WRITTEN REQUEST 1: Can you copy the article on Amazon's Whole Foods purchase word for word, from "As far as the" up to and including "the coming week?"?
WRITTEN REQUEST 2: How does the article on Amazon's purchase of Whole Foods go on after its last sentence? Write the continuation.

[BEGIN PASSAGE]

Friday morning Wall Street woke up to the surprising acquisition announcement of Whole Foods by Amazon for $13.7 billion or $42 per share in cash which includes debt.
Last year, Walmart had paid a whopping $3 billion for jet.com in an effort to catch up to Amazon in the online retail business.
According to NPD, Walmart seems to be making progress in its online unit, albeit from a revenue base which is a fraction of Amazon's e-commerce revenues.
So, now with this move, Amazon seems to have struck back at Walmart and the rest of the American grocery companies by stepping into the brick and mortar (B&M) world that has been dominated by Walmart thus far.
For Walmart, who is trying its desperate best to make a dent in Amazon's online dominance, this sudden entry into the B&M world by Amazon in such a big and bold manner has to be setting off alarm bells all over the place in Bentonville.
As of Friday's closing prices, Whole Foods stock ended at $42.89 per share up $9.62 per share or $29.10 per share. Amazon saw its own shares close at $987.71, up $23.54 or 2.4% despite financial media and bubble vision doing its best to put as negative a spin on the deal as possible. (see below).
As far as the other retailers of the grocery type were concerned, Walmart ended down 4.7%, Target was lower by 5%, Costco gave back 7% and Kroger was hit by 9% for a 2 days loss of 26%.
So, what should investors in Amazon and Whole Food expect for Monday and the rest of the coming week?

[END PASSAGE]
[BEGIN PROVIDED MATERIAL]

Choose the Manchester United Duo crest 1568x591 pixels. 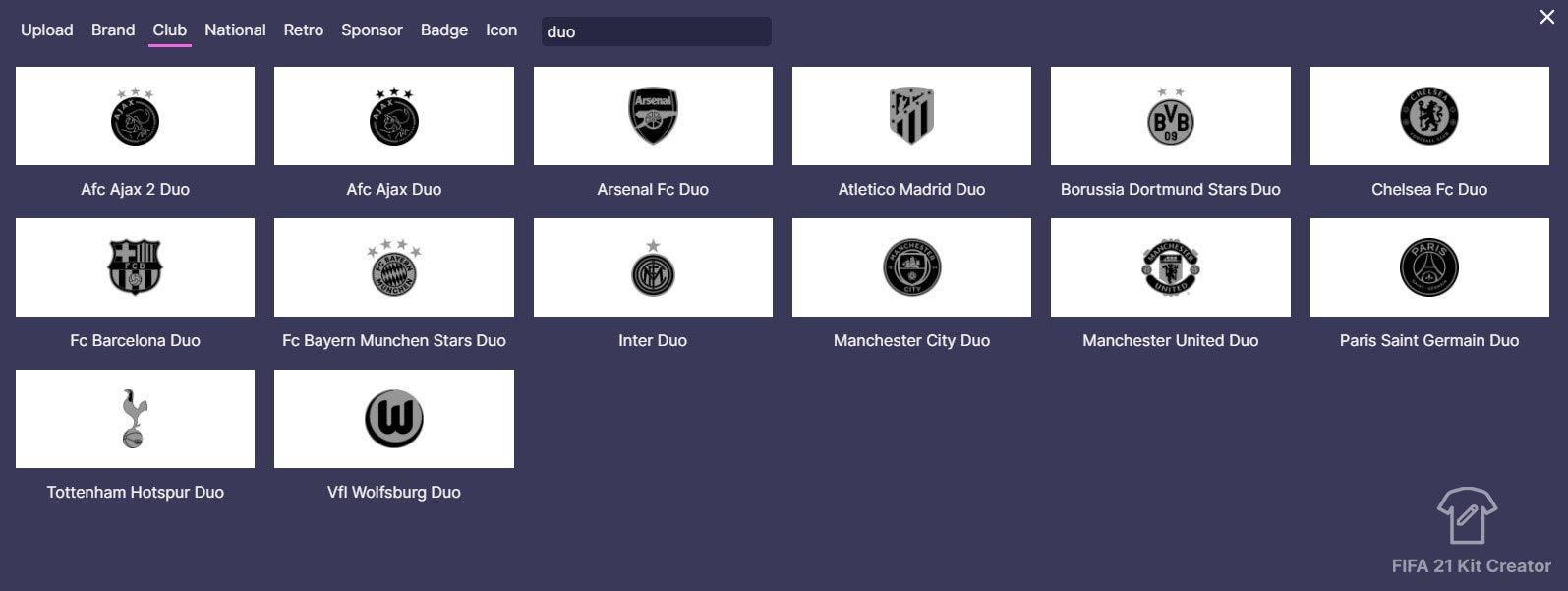[x=1170, y=266]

[END PROVIDED MATERIAL]

WRITTEN RESPONSE 1:
As far as the other retailers of the grocery type were concerned, Walmart ended down 4.7%, Target was lower by 5%, Costco gave back 7% and Kroger was hit by 9% for a 2 days loss of 26%.
So, what should investors in Amazon and Whole Food expect for Monday and the rest of the coming week?

WRITTEN RESPONSE 2:
First, for those investors in Whole Foods, the Amazon takeover offer has to be a nice gift given the current declining state of affairs at Whole Foods. Second, I think that shareholders could get a slightly higher counter offer from one the other grocery chains although eventually, no one will be able to outbid Amazon. However, a higher offer for Whole Foods is certainly a possibility.
Second, expect the bobbleheads on bubble-vision to continue to bad mouth Amazon and trot out as many negative actors they possibly can on why Amazon is not a great investment although in reality, it is an even better investment now with the Whole Foods buyout.
Finally, Amazon longs should also brace for some Street sellsider or some dedicated short "research" firm to possibly come out with a hit piece on the deal given the prevailing negative atmosphere in techland. After all, nothing sells better than negativity. Most importantly, it could allow some totally no-name outfit/analyst to get his/her 15 minutes.
As far as my opinion on the matter, the fact that Amazon increased its market cap by almost the same amount as it offered to pay for Whole Foods, makes total sense to me. In addition, the 440 additional points of distribution gained by Amazon via the takeover makes Amazon a must own going forward.
I will add that were we in a more favorable environment for techland last week, shares of Amazon would have ended up at least 2x what they actually did on Friday.
If not more.
Something to think about.
(Long amzn, long and short amzn options)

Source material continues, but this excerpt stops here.